Un tesoro dimenticato: la Grotta di san Biagio. “Ormai mi decido a mettere alla prova le mie virtù di scavatore. Una data memoranda: il 9 gennaio del 1950, ore sette del mattino! Con un bidello della mia scuola ed un giovane meccanico – molto – disoccupato, mi reco devotamente nella cripta per cercare di capire, con opportuni sondaggi, qualche cosa di questo misterioso monumento. Abbiamo con noi i ferri del mestiere: tre pale e tre picconi. Le immagini dei santi mi guardano con occhi stralunati e sembrano interrogare: “Che vuole costui? Chi gli consente di turbare la nostra pace?” […] Ormai la mia gioia non ha limiti. Si lavora per mesi e mesi e finalmente mettiamo le mani sul corpo di Stabia sannitica e presannitica. A poco a poco, dopo lotte continue con i proprietari terrieri, giungiamo a scoprire 240 tombe… Dove c’è morte c’è vita: qui dunque doveva abitare il grosso della popolazione. In alto, sul pianoro i signori, giù la povera gente.” Queste le parole di Libero d’Orsi, preside della scuola Stabiae di Castellammare di Stabia, circa le sue opere di scavo della Grotta San Biagio. Uno studioso appassionato, un archeologo indimenticato che, non sempre facilitato nel suo lavoro, con l’aiuto di collaboratori fidati, ha donato tanto ai suoi concittadini. Assieme alle ville romane e non solo, Grotta San Biagio è uno di quei “doni”. Ma di che si tratta esattamente?

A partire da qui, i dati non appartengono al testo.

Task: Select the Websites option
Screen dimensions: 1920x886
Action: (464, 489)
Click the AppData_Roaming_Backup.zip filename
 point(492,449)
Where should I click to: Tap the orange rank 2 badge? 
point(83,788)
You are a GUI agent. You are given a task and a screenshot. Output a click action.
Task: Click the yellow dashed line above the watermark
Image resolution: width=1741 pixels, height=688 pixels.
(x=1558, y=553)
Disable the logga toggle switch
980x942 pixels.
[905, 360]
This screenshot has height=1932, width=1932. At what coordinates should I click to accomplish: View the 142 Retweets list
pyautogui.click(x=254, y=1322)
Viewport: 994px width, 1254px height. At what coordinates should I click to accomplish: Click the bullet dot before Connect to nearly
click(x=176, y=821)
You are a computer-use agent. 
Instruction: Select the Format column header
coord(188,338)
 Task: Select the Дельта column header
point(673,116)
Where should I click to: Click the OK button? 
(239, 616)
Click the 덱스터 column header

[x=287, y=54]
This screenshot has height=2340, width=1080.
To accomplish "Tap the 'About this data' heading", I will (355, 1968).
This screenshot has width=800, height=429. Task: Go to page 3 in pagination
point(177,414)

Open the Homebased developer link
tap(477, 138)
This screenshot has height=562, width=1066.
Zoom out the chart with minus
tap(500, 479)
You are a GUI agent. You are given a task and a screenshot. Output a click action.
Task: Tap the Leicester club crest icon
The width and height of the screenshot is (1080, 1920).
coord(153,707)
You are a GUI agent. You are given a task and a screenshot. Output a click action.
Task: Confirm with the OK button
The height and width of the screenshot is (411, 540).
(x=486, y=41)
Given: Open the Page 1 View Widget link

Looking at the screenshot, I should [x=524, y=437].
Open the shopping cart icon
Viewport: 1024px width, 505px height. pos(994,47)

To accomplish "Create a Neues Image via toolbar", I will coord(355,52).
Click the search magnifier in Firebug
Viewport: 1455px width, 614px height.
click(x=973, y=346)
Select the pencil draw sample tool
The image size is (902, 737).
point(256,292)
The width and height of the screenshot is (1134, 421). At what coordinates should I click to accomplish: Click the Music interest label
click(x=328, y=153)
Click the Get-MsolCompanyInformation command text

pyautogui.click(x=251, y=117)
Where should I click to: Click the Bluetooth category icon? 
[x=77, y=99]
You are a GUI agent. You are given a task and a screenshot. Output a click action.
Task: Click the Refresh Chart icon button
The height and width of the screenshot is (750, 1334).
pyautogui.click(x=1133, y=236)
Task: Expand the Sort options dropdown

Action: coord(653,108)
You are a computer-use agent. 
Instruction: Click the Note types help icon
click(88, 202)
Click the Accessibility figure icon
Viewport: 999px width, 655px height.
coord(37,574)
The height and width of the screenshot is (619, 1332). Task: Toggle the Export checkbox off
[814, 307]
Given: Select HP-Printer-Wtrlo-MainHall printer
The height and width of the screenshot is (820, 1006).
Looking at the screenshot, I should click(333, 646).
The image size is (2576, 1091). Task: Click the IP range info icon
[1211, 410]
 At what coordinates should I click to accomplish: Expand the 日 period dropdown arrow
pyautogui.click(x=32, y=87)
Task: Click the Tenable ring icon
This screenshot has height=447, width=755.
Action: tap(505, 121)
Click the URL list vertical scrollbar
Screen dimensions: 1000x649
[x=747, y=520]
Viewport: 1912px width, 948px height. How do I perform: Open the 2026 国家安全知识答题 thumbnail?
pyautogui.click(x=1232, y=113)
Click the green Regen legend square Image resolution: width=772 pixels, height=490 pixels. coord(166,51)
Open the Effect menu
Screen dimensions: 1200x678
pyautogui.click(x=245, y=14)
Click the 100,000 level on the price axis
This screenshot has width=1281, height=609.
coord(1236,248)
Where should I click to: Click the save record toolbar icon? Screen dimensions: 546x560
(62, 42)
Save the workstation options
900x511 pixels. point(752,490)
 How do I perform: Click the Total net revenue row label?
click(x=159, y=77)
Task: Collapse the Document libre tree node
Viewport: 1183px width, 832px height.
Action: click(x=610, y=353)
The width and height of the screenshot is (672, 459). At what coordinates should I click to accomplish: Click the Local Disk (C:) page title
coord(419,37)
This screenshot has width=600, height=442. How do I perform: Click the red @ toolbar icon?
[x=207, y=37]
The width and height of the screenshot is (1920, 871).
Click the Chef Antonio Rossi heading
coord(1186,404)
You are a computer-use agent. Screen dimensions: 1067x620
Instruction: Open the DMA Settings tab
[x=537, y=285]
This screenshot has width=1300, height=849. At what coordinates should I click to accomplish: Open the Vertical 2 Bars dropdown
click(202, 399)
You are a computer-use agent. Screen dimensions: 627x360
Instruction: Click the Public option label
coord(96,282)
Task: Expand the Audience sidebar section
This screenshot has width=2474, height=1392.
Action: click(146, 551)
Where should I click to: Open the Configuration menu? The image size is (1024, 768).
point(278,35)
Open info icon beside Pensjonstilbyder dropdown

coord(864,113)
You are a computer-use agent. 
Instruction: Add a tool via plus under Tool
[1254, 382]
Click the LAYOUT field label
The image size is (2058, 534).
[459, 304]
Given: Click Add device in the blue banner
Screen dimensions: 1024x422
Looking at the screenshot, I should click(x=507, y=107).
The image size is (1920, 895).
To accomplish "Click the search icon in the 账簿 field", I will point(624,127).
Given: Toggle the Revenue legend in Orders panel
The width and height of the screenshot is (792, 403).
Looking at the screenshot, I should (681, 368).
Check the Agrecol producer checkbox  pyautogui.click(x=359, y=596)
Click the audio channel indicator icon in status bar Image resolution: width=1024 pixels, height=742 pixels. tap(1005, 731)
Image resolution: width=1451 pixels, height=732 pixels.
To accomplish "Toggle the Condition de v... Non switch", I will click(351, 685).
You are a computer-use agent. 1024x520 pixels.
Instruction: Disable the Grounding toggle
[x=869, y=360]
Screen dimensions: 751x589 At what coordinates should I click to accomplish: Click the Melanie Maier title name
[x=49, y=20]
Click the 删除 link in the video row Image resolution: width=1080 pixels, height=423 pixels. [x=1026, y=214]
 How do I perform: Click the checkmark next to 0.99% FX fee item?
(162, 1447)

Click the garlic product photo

Un ipogeo preservato quasi in maniera naturale passando inosservato attraverso i secoli, utilizzato in epoca romana come luogo di culto per lo svolgimento di riti pagani e poi trasformato, in epoca cristiana, in una vera e propria chiesa di pianta latina. Il toponimo di Grotta san Biagio risalirebbe ad epoca medievale. Il luogo sarebbe stato dedicato a due fratelli romani martirizzati agli albori del cristianesimo, Giasone e Mauro. Da quel momento in poi il posto sarebbe stato denominato “ai santi Giasone e Mauro” per poi passare solamente a “a Santo Giase”, trasposto in linguaggio popolare in “San Biase”, da cui l’odierno San Biagio. La quantità di affreschi, menzionati dallo stesso d’Orsi nei suoi personali diari di scavo, è impressionante: non solo la Madonna col Bambino Gesù, ma anche angeli e santi. Stupisce la presenza di rappresentazioni dell’arcangelo Michele, il cui culto sarebbe attestato al VI secolo per opera dei Longobardi, e di Uriele, altro arcangelo, la cui adorazione fu vietata a partire dal 789 d.C.
Un vero e proprio patrimonio “nascosto”: ma usato a quale scopo? Per alcuni avrebbe funto da sottopassaggio volto a collegare la spiaggia e la sovrastante villa Arianna, per altri una cava da cui estrarre materiale di costruzione per le loro ville ad otium.